Tanushree Mitra and Eric Gilbert. 2014. The language that gets people to give: phrases that predict success on kickstarter. In Proceedings of the 17th ACM conference on Computer supported cooperative work & social computing (CSCW ’14). ACM, New York, NY, USA, 49-61. DOI=http://dx.doi.org/10.1145/2531602.2531656
Summary
The authors of this paper aim to find the type of language, used in crowdfunding projects, which leads to successful funding. The raw dataset is from the crowdfunding website Kickstarter. The raw data has 45K crowdfunded projects, analyzing 9M phrases and 59 other variables commonly present on crowdfunding sites between June to August 2012. The authors use a statistical model. The response variable is whether the project was funded or not. The predictive variables are partitioned into two broad categories. First, control variables such as project goal, project duration and others. Second, the predictive variables of interest, which are phrases scraped from the textual content from its Kickstarter homepage. The statistical model the authors use is penalized logistic regression that aims to predict whether the project was funded. Moreover, the preferred model is LASSO on the grounds that it is parsimonious. The result of this model has about 2.41% of cross-validation error and 2.24% prediction error. The addition of the phrases decreases the predictive error by 15%. Subsequently, the authors find that phrases have a significant predictive power and proceed to rank the coefficients, “weights”, from highest to lowest. Furthermore, they group the phrases under categories by using the Linguistic Inquiry and Word Count program (LIWC). Then they compare the non-zero β coefficient phrases to the Google 1T corpus data. They find a subset of 494 positive and 453 negative predictors by a series of statistical tests. Finally, authors discuss the theoretical implications of the results. They argue that phrases that indicate reciprocity, scarcity, social identity, liking and authority are more likely to be funded.
Reflection
This paper demonstrates the power of big data in dealing with research questions that researchers were not able to explore until a few years ago. Moreover, not only it analyzes a large amount of data, 9 million phrases, but it selects a subset and then groups them into meaningful categories. Finally, theories from social psychology are used to draw conclusions that could generalize the results. In addition, businesses that opt to crowdfunding could use more of these phrases to receive funding. Interestingly enough, most of the limitations that the authors mentioned are inherent to big data problems, as discussed in the previous lecture.

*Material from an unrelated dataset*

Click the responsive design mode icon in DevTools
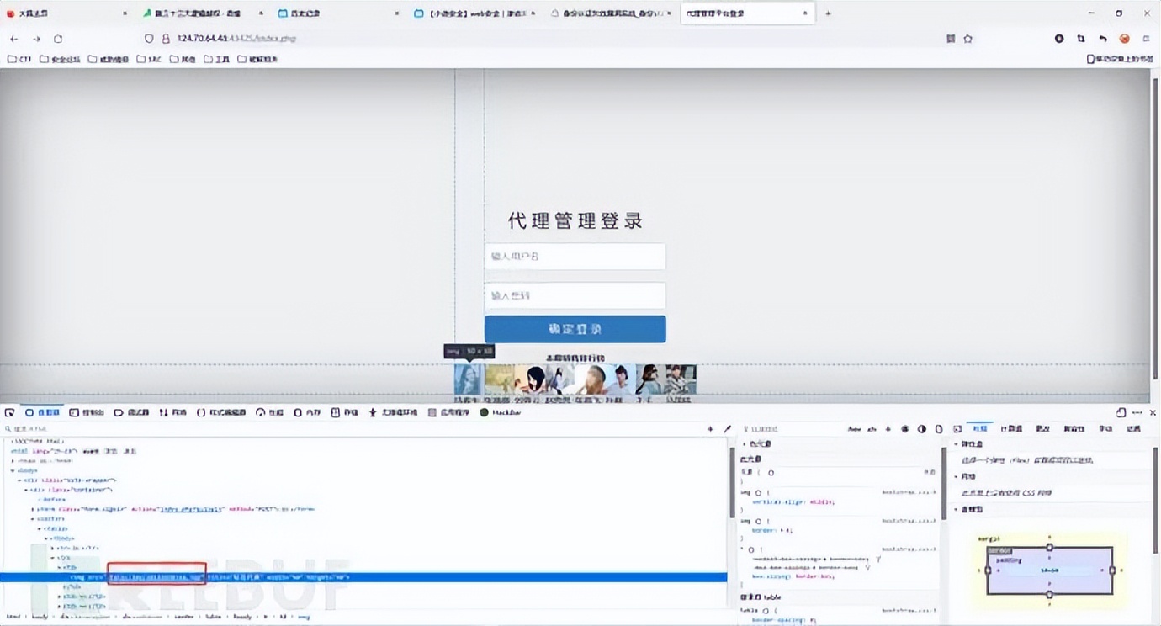 click(1121, 412)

I find the “all or nothing” funding principle interesting. I think this should be highlighted, because it means that businesses should make sure that they choose their project goal and duration carefully to ensure funding. As the literature review suggests, projects with higher duration and goals are less likely to be funded. Both project goal and project duration are controlled in the model.

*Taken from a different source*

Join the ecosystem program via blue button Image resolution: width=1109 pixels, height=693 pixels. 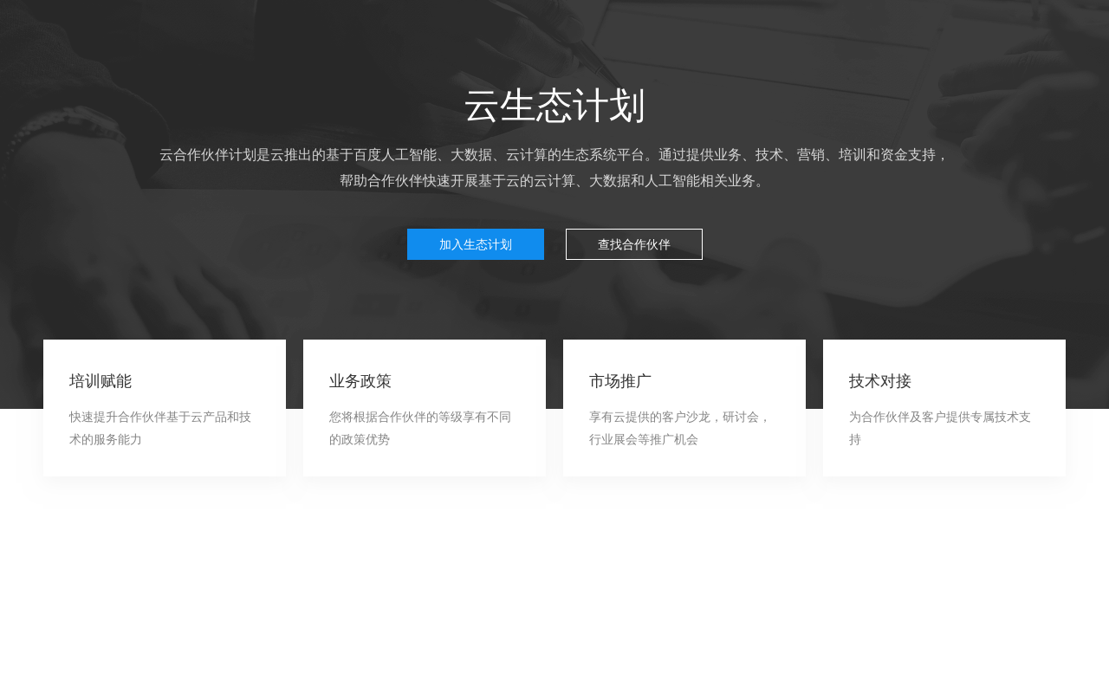pos(475,244)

In addition, it should be noted that the projects belong to 13 distinct categories. It would be interesting to know the demographics of the people who fund the projects. This could answer a number of questions, such as whether every project is funded by a specific demographic category, or whether some phrases are more appealing to a specific demographic. Perhaps the businesses would prefer to have their funding from the same demographic category that they target as their future clients or customers.
Another information that could be interesting is to know how “concentrated” are the funds to a specific number of people. Was 90% of the funding for a given project from one person and the rest from hundreds of people? Furthermore, there is a heterogeneity in the sources of funding that has an effect on the dependent variable, whether it is funded or not, that is not captured.

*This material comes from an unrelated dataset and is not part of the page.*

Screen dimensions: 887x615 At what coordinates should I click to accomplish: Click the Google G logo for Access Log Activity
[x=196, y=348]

The authors chose the LASSO because it is parsimonious. An additional advantage of using the LASSO model is that it gives us a narrower subset of non-zero coefficients for further analysis, since it works a model selection technique. For example, if ridge was used, the authors would have to analyze more phrases, most of which would probably not be important. However, a problem with the penalized regression approaches is that there are problems in their interpretation. For instance, the coefficient of a classical logistic regression indicates the likelihood that a project can be funded or not, if a specific phrase is used, ceteris paribus. However, LASSO is still preferable than artificial neural networks, because the authors are not only interested in the predictive power of the model, but ultimately in interpreting the results. Perhaps using a decision tree approach would also be useful, because it also selects a subset of variables and allows for interpretations.
Questions
- Would using other statistical models improve the performance the predictive performance?
- Can we find information about the demographics of the people who fund the projects? Is there a way we can find the demographics of the donors? We could then link the phrases to demographics. For instance, are some phrases more effective based on the gender?